A run of records

------------------------------------------------------------------------

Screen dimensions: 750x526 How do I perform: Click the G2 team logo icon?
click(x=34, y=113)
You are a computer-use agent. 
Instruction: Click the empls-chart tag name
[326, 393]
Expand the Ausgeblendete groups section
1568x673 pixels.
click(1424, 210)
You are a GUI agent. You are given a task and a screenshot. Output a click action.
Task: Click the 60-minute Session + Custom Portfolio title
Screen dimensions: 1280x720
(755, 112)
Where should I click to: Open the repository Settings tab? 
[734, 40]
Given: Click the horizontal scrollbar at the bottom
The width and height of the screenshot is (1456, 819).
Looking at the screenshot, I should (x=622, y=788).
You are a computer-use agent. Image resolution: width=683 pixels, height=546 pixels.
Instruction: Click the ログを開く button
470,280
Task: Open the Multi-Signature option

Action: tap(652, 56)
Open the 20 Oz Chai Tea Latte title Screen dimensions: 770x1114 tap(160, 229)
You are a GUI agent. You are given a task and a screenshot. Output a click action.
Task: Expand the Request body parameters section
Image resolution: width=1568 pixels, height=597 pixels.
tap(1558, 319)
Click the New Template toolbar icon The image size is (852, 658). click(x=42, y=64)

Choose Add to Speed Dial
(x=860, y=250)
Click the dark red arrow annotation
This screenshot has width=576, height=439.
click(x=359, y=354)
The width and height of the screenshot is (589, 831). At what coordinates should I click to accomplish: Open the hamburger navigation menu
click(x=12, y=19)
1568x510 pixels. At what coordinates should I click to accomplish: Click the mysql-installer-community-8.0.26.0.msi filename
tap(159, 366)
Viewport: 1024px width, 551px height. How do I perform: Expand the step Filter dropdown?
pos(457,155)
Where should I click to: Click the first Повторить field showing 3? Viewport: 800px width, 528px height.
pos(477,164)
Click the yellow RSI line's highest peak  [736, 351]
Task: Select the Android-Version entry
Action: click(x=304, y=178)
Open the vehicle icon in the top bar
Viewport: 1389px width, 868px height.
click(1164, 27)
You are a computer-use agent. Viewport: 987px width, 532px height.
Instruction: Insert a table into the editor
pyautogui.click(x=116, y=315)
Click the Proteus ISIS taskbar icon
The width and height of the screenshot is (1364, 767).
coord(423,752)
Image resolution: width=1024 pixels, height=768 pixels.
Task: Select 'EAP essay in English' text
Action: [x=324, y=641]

------------------------------------------------------------------------

> **TASK DESCRIPTION**: Update the material above so that "Screen dimensions" becomes "Display size" everywhere it occurs, keeping every other part unchanged.

> **FINISHED ANSWER**:
Display size: 750x526 How do I perform: Click the G2 team logo icon?
click(x=34, y=113)
You are a computer-use agent. 
Instruction: Click the empls-chart tag name
[326, 393]
Expand the Ausgeblendete groups section
1568x673 pixels.
click(1424, 210)
You are a GUI agent. You are given a task and a screenshot. Output a click action.
Task: Click the 60-minute Session + Custom Portfolio title
Display size: 1280x720
(755, 112)
Where should I click to: Open the repository Settings tab? 
[734, 40]
Given: Click the horizontal scrollbar at the bottom
The width and height of the screenshot is (1456, 819).
Looking at the screenshot, I should (x=622, y=788).
You are a computer-use agent. Image resolution: width=683 pixels, height=546 pixels.
Instruction: Click the ログを開く button
470,280
Task: Open the Multi-Signature option

Action: tap(652, 56)
Open the 20 Oz Chai Tea Latte title Display size: 770x1114 tap(160, 229)
You are a GUI agent. You are given a task and a screenshot. Output a click action.
Task: Expand the Request body parameters section
Image resolution: width=1568 pixels, height=597 pixels.
tap(1558, 319)
Click the New Template toolbar icon The image size is (852, 658). click(x=42, y=64)

Choose Add to Speed Dial
(x=860, y=250)
Click the dark red arrow annotation
This screenshot has width=576, height=439.
click(x=359, y=354)
The width and height of the screenshot is (589, 831). At what coordinates should I click to accomplish: Open the hamburger navigation menu
click(x=12, y=19)
1568x510 pixels. At what coordinates should I click to accomplish: Click the mysql-installer-community-8.0.26.0.msi filename
tap(159, 366)
Viewport: 1024px width, 551px height. How do I perform: Expand the step Filter dropdown?
pos(457,155)
Where should I click to: Click the first Повторить field showing 3? Viewport: 800px width, 528px height.
pos(477,164)
Click the yellow RSI line's highest peak  [736, 351]
Task: Select the Android-Version entry
Action: click(x=304, y=178)
Open the vehicle icon in the top bar
Viewport: 1389px width, 868px height.
click(1164, 27)
You are a computer-use agent. Viewport: 987px width, 532px height.
Instruction: Insert a table into the editor
pyautogui.click(x=116, y=315)
Click the Proteus ISIS taskbar icon
The width and height of the screenshot is (1364, 767).
coord(423,752)
Image resolution: width=1024 pixels, height=768 pixels.
Task: Select 'EAP essay in English' text
Action: [x=324, y=641]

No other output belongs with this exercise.